MUST READ: the Washington Post, Why Stephen K. Bannon was such a failure, which states in full:
"Stephen K. Bannon, the recently deposed architect of President Trump’s nonexistent populist agenda, wishes it was the 1930s.
That, of course, is what he promised to do: to make things as 'exciting' now as they were back then. Now, he might not have been talking about the war or the depression or the fascists in other countries, but what he did mean was a politics where racial resentment and economic populism could once again exist side-by-side. Where Republicans could target Muslims for special restrictions and raise the top marginal tax rate to 44 percent; could cut legal immigration in half and undo free trade deals; could stick up for white supremacists and spend $1 trillion on infrastructure. In other words, where the ideological heirs of the Dixiecrats were the ones calling the shots.
They haven’t been for a long time now.
Why not? Well, because our parties have sorted themselves based on race first and economics second. The political history of the past 100 years, you see, has really been the story of the rise and fall of the New Deal coalition. Franklin D. Roosevelt’s response to the Great Depression brought blacks, liberals, Northern ethnics and Southern whites all together until the civil rights movement drove them apart. It’s true that the Dixiecrats — the Jim Crow-supporting Southerners who left the Democratic Party to form their own, before eventually migrating over to the Republican one — weren’t all in favor of big government, but a lot of them were. Forced to choose between that and racial backlash, however, they chose racial backlash, whether that was calls for 'law and order' or denunciations of 'welfare queens' or, in the past few years, chants of 'build the wall.'
Bannon didn’t want them to choose anymore. He understood that a lot of Republicans don’t care about Ayn Rand-inspired odes to heroic entrepreneurs, or paeans to the Schumpeterian beauty of creative destruction, or how much capital gains are taxed. They want their Social Security and their Medicare. They’re called Trump voters, and they aren’t really represented in Washington. That’s because the money men and interest groups that members of Congress rely on ensure complete ideological conformity on the issue nearest and dearest to the hearts — or rather the wallets — of the donor class: how much they’re taxed. Bannon wanted to change that so people could get Democratic economic policies together with a Republican brand of racial pandering.

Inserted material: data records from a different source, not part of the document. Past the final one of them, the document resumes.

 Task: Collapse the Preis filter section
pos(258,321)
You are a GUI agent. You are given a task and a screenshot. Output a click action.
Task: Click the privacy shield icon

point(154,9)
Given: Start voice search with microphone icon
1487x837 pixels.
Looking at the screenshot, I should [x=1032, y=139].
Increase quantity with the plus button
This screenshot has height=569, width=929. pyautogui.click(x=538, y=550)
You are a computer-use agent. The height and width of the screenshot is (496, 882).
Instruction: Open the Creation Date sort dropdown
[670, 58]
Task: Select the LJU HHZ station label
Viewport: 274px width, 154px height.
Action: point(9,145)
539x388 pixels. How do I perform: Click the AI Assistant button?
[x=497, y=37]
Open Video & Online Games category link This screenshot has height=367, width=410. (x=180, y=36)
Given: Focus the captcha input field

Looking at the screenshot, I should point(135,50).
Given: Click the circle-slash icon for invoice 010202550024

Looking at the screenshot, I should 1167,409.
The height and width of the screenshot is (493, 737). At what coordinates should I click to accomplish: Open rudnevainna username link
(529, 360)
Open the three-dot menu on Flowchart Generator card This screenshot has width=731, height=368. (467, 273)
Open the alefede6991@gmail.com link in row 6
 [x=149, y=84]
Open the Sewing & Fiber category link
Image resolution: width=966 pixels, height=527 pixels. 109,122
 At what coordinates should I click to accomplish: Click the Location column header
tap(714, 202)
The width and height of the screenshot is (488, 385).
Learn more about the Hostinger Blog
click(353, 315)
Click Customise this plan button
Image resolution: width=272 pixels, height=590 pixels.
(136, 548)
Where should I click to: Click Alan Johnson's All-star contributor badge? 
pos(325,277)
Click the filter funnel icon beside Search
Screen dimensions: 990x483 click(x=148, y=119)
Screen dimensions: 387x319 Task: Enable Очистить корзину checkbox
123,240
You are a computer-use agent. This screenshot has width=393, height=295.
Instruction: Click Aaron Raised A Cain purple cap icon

The only problem is you can’t. Just look at Bannon’s proposal to increase the top tax rate to 44 percent. Who was ever going to vote for that? Republicans never would when their party’s entire raison d’etre for the past 40 years has been keeping taxes as low as possible on the rich. And neither would Democrats when Bannon had alienated them about as much as possible with his barely disguised attempt to ban Muslims. The same was true of infrastructure. Republicans didn’t really want to do it, and Democrats didn’t want to with Trump. It reduced Bannon to being able to do little more than alternately insist that he wanted to build a rainbow coalition of populists — 'we'll get 60 percent of the white vote and 40 percent of the black and Hispanic vote, and we’ll govern for 50 years,' he rather modestly claimed — and cheer, for example, when Trump said last Friday’s neo-Nazi rally was full of 'very fine people.' Bannon never understood that one made the other impossible.
Bannon thought he was a revolutionary, but he was just whistling Dixie."